---- Material to process
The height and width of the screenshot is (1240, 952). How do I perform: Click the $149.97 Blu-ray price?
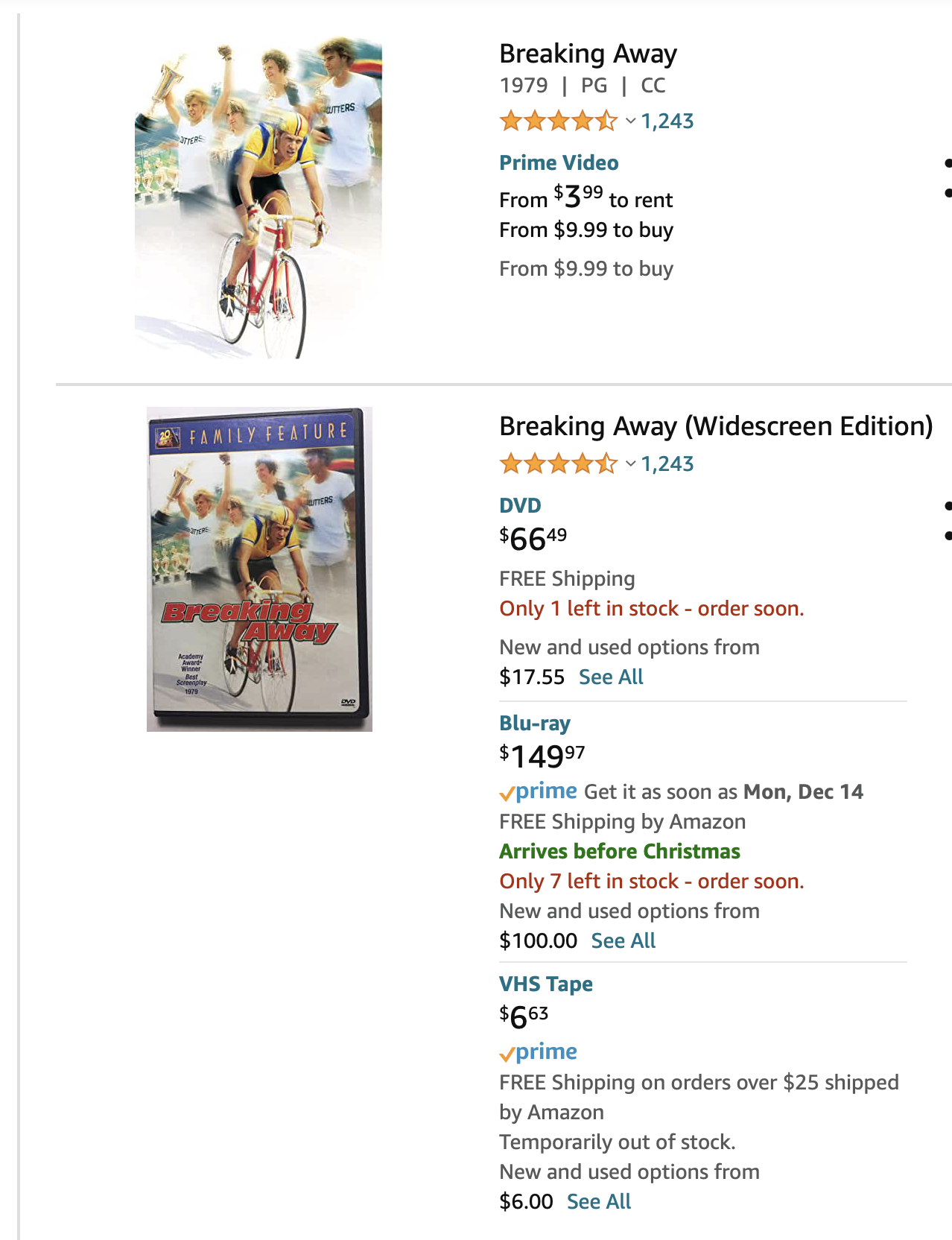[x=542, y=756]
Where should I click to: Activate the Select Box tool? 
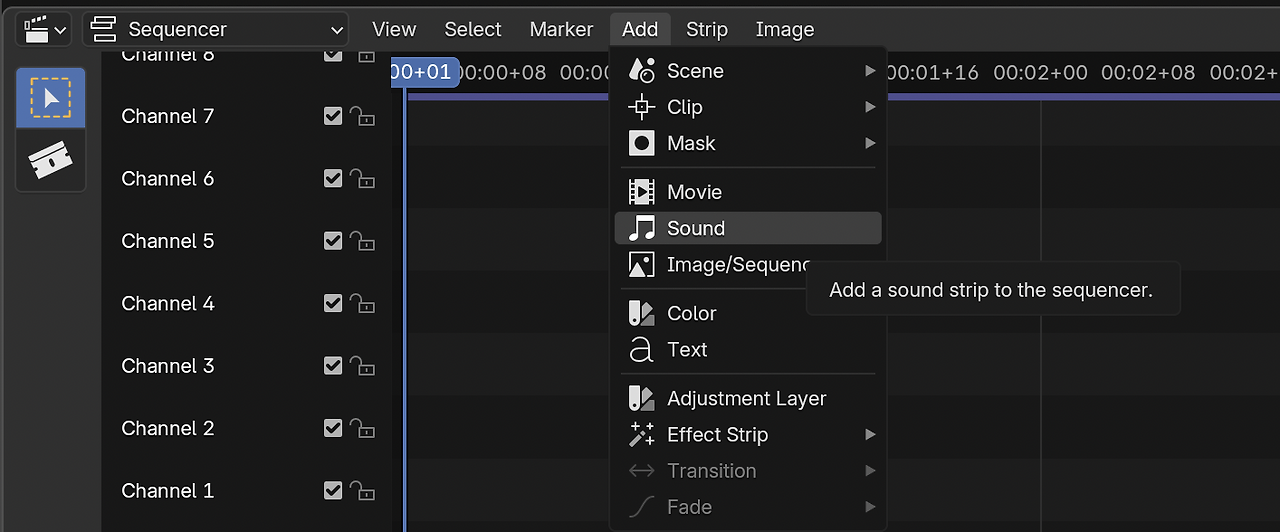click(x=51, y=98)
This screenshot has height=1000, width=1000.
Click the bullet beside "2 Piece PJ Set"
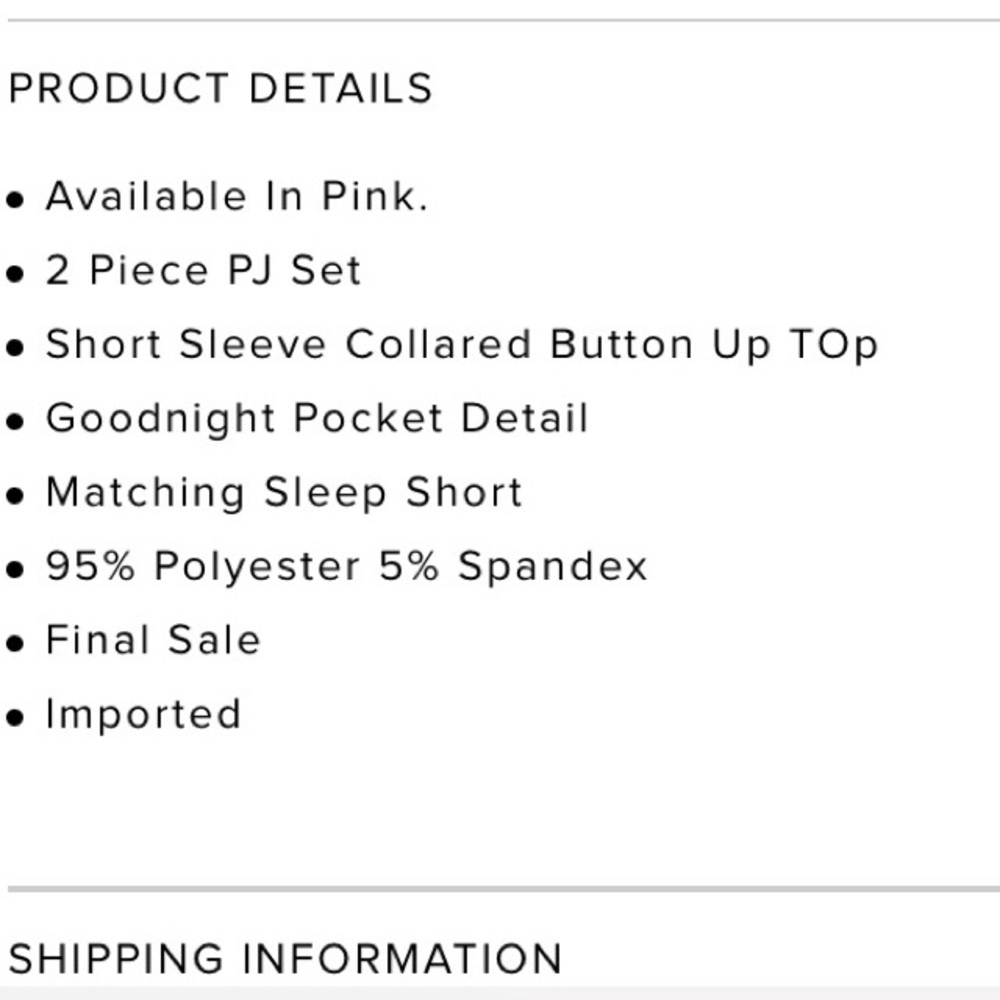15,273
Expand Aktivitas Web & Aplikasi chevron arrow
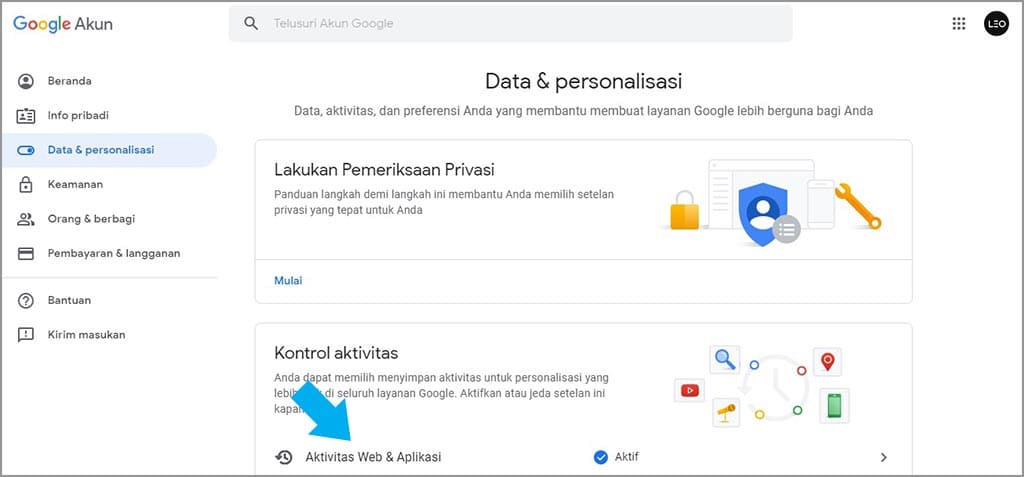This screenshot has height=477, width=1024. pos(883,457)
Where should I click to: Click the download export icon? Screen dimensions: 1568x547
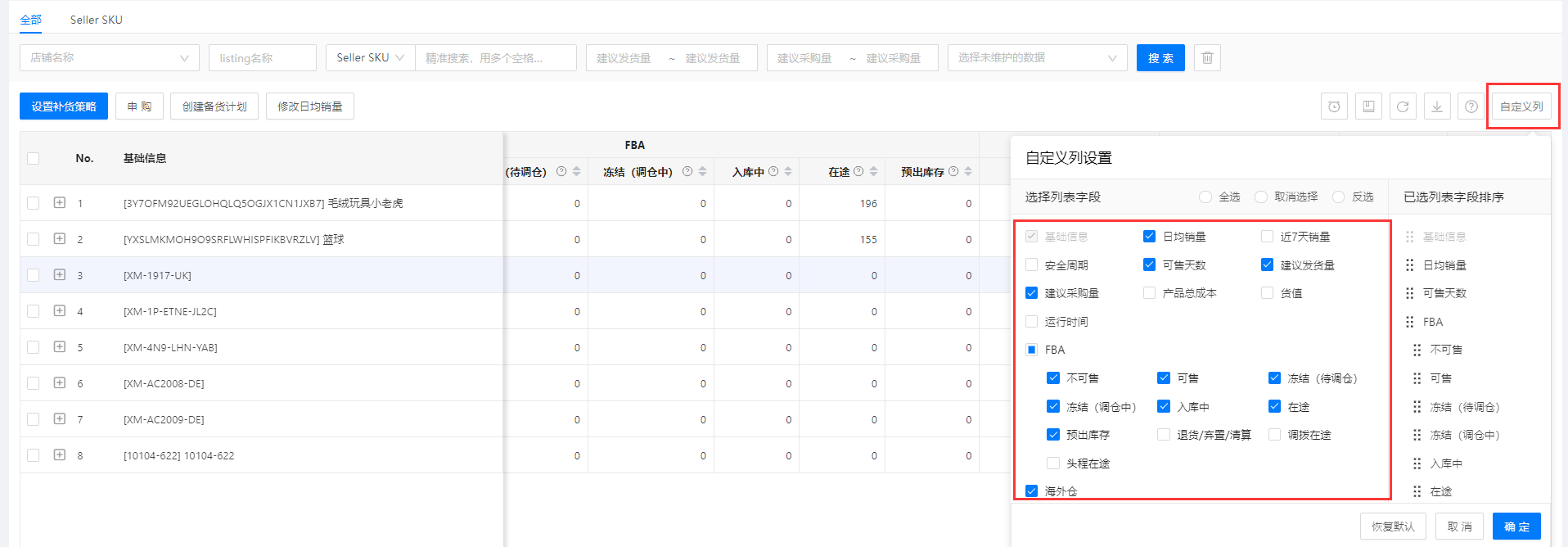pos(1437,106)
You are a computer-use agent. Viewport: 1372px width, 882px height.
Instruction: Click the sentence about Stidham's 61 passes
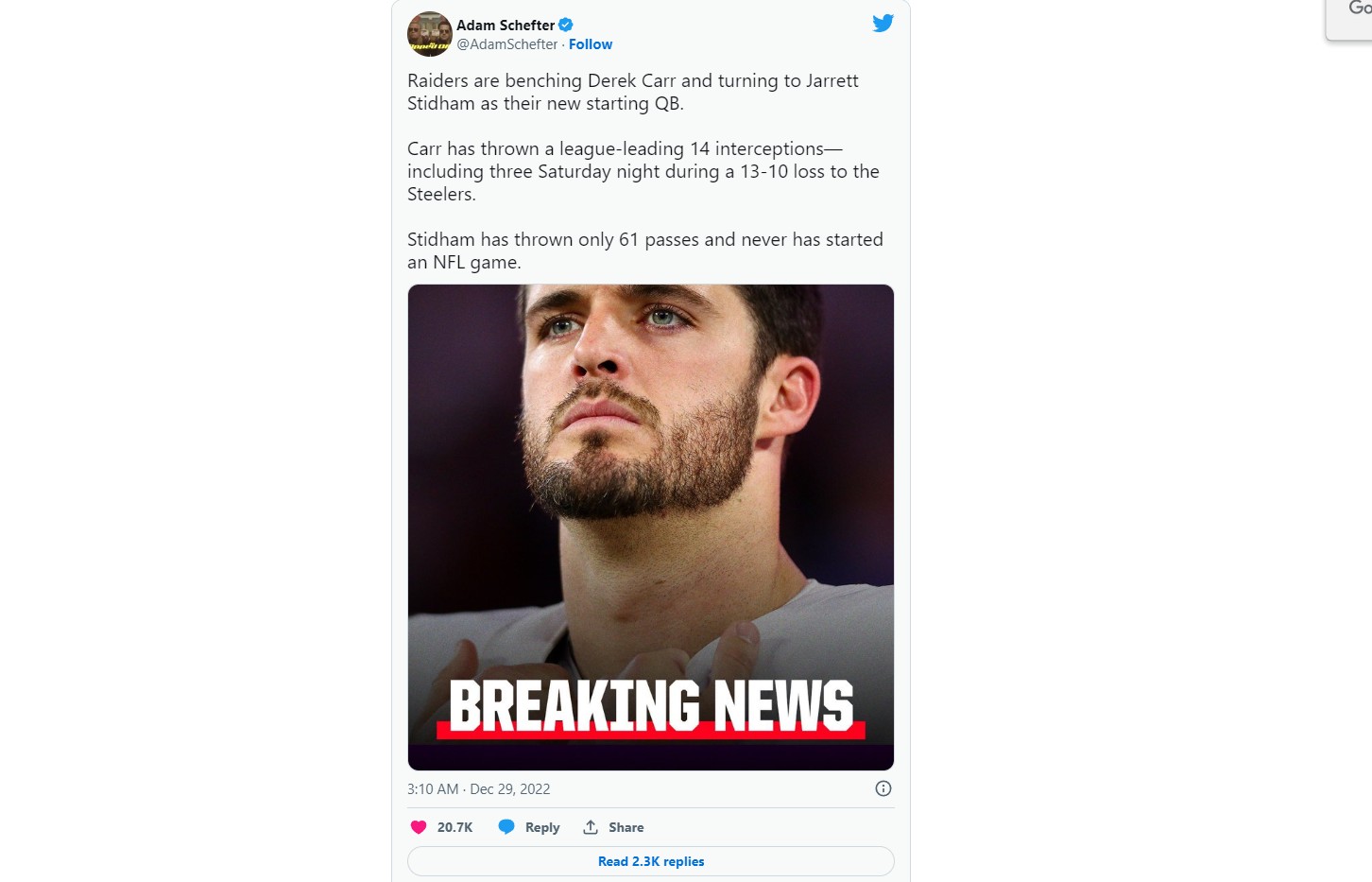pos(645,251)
--------
* _Exercise details_
Without including any pictures, reproduce the data exactly.

* _Solution for this problem_
The height and width of the screenshot is (1240, 952). How do I perform: Click the $149.97 Blu-ray price?
[x=542, y=756]
Where should I click to: Activate the Select Box tool? 
click(x=51, y=98)
This screenshot has height=1000, width=1000.
Click the bullet beside "2 Piece PJ Set"
15,273
Expand Aktivitas Web & Aplikasi chevron arrow
This screenshot has height=477, width=1024. pos(883,457)
Where should I click to: Click the download export icon? Screen dimensions: 1568x547
pos(1437,106)
You are a computer-use agent. Viewport: 1372px width, 882px height.
Instruction: Click the sentence about Stidham's 61 passes
pos(645,251)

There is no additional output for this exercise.